In Großbritannien sind nach dem verheerenden Brand des Grenfell Towers, bei dem laut heutigem Stand 80 Menschen ums Leben gekommen sind, bereits 160 Hochhäuser mit gefährlichen Fassadenverkleidungen entdeckt worden. Kommentatoren haben zuletzt darauf hingewiesen, dass das tragische Ereignis einem System geschuldet ist, bei dem Deregulierung und fahrlässige Kostenersparnis zu mangelndem Brandschutz geführt haben.

Und in Ungarn stehen derzeit jene Schlepper vor Gericht, in deren Lkw im August 2015 alle 71 transportierten Flüchtlinge erstickt sind. Bei den Einvernahmen hat ein Angeklagter das Flüchtlingsdrama folgendermaßen auf den Punkt gebracht: "Wir sitzen alle hier, weil er (Anm.: der Bandenboss) gierig geworden ist."

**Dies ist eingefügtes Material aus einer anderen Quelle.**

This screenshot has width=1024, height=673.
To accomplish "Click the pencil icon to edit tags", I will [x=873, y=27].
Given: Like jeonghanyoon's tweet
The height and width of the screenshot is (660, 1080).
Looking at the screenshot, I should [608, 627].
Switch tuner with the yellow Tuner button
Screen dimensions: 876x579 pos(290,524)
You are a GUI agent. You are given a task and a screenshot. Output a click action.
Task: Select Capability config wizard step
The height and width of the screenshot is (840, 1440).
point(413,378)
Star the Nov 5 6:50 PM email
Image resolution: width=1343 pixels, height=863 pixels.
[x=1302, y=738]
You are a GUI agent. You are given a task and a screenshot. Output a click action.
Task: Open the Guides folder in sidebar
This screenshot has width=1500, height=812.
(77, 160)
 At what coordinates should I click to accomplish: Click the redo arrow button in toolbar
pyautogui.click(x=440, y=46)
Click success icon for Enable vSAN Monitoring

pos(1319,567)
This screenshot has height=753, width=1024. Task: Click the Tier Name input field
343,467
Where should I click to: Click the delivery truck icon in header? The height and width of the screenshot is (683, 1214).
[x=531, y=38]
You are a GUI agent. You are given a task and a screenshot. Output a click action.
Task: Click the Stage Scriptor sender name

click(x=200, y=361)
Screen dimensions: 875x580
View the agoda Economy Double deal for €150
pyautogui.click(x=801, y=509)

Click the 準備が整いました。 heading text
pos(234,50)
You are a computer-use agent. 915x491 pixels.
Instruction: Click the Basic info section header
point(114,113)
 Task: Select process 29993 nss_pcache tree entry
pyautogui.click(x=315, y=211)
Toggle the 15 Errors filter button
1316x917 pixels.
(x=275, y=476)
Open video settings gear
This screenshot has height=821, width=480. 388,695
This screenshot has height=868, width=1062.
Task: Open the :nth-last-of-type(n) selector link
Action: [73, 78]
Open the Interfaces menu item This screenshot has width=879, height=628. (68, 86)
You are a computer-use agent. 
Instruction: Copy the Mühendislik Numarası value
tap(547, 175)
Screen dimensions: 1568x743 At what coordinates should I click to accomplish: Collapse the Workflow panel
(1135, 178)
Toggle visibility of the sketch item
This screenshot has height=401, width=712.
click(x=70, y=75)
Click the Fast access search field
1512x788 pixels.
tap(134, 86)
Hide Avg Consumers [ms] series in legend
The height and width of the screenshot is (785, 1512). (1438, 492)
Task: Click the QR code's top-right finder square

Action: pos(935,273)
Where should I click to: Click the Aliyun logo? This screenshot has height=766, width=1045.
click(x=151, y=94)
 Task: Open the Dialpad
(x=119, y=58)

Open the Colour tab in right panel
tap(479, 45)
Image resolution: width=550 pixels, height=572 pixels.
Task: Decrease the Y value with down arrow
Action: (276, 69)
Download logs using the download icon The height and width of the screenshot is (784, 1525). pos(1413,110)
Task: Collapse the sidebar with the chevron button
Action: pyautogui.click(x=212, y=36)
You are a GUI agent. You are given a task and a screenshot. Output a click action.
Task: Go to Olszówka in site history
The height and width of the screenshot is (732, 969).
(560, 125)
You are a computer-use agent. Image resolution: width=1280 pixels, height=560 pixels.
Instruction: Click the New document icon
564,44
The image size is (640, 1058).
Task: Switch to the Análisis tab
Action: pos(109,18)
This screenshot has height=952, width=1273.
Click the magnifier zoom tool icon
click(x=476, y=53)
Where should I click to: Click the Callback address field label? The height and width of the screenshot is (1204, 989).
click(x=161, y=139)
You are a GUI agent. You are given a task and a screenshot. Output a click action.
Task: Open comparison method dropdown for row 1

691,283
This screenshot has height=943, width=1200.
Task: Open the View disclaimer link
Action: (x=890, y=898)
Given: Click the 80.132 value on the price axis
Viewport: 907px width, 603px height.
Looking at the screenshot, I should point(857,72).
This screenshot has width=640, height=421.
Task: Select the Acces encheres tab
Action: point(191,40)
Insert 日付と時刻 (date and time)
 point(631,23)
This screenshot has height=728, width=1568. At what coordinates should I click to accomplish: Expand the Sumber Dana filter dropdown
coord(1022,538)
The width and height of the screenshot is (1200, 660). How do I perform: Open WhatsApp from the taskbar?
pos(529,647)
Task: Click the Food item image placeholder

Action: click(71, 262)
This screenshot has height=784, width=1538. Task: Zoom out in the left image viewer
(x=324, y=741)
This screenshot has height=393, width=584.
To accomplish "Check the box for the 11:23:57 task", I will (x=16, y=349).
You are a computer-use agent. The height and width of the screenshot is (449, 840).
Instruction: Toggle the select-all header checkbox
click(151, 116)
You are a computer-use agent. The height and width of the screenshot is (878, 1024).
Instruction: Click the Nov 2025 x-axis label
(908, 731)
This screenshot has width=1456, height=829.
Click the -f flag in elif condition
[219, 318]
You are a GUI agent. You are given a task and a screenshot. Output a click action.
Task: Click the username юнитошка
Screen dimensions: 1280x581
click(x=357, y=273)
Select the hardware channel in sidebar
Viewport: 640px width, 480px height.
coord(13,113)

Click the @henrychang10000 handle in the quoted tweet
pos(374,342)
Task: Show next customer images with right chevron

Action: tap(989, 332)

Menschliches, allzu Menschliches

Drei Episoden, die so gut wie nichts miteinander verbindet. Nichts, außer eine bestimmte Form der geistigen Energie: Gier. Im ersten Fall eine Gier auf Kosten des Gemeinwesens, im zweiten Fall Gier auf Kosten der allgemeinen Sicherheit, im dritten Fall Gier auf Kosten von Menschen, deren Todesurteil es war, sich einer skrupellosen Schlepperbande anzuvertrauen. Fall zwei und drei zeigen sonnenklar: Gier kann tödlich sein, Gier geht sogar über Leichen. Dennoch wird diese verhängnisvolle geistige Dynamik nur selten beim Namen genannt. Warum herrscht bei diesem Thema fast betretenes Schweigen?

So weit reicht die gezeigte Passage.